The triangle-free process

TL;DR

This paper analyzes a stochastic process that builds large triangle-free graphs by adding edges randomly, providing new bounds on Ramsey numbers R(3,t) and R(4,t) through probabilistic methods.

Contribution

It introduces a detailed analysis of the triangle-free process and extends techniques to the K_4-free process, improving bounds on certain Ramsey numbers.

Findings

Determines the likely number of edges in the final triangle-free graph.

Shows the process likely produces a Ramsey R(3,t) graph.

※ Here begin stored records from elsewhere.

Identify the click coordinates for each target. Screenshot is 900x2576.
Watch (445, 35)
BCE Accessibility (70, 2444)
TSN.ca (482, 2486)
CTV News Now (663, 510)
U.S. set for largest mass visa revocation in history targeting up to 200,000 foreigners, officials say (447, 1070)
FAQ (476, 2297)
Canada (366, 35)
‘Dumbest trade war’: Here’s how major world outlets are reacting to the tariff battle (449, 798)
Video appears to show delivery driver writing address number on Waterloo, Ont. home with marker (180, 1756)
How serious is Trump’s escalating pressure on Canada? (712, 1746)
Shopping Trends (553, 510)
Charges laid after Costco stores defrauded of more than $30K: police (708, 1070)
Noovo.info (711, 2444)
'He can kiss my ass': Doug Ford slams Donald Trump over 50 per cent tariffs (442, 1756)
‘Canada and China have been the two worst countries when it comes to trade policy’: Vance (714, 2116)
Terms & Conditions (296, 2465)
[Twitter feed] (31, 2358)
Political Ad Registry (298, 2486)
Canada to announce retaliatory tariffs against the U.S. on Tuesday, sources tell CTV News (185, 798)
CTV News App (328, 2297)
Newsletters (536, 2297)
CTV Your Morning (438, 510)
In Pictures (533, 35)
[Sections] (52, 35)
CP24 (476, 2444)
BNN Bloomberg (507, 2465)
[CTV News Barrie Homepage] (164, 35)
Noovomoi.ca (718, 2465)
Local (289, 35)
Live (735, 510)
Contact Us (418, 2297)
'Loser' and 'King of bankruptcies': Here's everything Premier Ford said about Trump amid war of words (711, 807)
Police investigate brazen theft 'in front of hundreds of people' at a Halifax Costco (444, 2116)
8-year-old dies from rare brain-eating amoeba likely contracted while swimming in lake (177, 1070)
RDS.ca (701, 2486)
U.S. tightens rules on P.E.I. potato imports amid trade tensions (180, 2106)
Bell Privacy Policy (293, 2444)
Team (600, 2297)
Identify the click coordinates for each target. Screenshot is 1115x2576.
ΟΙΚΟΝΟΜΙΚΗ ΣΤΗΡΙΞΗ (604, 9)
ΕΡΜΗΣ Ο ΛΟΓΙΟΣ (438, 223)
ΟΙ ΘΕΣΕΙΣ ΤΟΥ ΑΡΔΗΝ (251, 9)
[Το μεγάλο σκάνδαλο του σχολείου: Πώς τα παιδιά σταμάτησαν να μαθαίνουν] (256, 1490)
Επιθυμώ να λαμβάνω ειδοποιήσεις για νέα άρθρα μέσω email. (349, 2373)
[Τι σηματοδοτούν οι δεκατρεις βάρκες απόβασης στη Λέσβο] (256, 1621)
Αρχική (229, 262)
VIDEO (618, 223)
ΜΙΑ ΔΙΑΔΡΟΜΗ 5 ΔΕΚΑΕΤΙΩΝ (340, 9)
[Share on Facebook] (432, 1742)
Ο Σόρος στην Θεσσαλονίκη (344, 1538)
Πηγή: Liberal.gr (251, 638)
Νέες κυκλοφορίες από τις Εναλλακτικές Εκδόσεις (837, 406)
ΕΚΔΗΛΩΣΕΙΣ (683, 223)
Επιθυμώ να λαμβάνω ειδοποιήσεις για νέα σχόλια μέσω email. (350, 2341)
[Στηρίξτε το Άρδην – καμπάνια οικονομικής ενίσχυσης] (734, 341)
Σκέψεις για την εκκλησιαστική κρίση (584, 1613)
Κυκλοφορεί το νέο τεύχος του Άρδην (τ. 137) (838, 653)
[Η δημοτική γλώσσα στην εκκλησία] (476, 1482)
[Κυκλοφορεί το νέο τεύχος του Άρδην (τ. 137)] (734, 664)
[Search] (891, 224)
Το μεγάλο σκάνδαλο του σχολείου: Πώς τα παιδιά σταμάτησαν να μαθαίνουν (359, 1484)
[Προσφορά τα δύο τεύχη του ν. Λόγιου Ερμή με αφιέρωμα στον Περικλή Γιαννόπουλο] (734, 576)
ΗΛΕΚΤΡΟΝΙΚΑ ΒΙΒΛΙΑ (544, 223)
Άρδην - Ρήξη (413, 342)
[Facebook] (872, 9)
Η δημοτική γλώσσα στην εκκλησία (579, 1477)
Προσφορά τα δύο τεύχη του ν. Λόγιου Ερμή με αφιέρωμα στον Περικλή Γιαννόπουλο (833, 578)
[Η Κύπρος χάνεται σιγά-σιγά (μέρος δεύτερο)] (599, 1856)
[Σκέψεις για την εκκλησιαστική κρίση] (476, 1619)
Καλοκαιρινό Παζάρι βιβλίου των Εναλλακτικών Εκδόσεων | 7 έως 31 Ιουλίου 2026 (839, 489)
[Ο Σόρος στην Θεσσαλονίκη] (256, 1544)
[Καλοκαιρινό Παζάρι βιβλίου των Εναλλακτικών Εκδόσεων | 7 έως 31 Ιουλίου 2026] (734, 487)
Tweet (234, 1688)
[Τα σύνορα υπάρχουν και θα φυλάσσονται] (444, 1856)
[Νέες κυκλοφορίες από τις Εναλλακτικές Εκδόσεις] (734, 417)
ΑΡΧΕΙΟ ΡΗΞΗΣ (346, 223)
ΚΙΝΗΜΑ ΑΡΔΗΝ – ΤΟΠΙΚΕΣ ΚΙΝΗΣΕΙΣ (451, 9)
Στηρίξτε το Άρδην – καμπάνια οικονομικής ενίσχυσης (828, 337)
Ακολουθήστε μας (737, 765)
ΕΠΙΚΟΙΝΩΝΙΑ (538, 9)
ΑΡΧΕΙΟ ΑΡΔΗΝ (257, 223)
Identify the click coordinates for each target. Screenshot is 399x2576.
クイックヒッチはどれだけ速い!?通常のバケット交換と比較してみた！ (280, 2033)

Provides a new proof for the lower bound on R(3,t) and improves bounds on R(4,t).

Abstract

Consider the following stochastic graph process. We begin with the empty graph on n vertices and add edges one at a time, where each edge is chosen uniformly at random from the collection of potential edges that do not form triangles when added to the graph. The process terminates at a maximal traingle-free graph. Here we analyze the triangle-free process, determining the likely order of magnitude of the number of edges in the final graph. As a corollary we show that the triangle-free process is very likely to produce a Ramsey R(3,t) graph; that is, our analysis of the triangle-free process gives a new proof of the lower bound on R(3,t) previously established by Jeong Han Kim. The techniques introduced extend to the K_4-free process thereby establishing a small improvement in the best known lower bound on the Ramsey number R(4,t).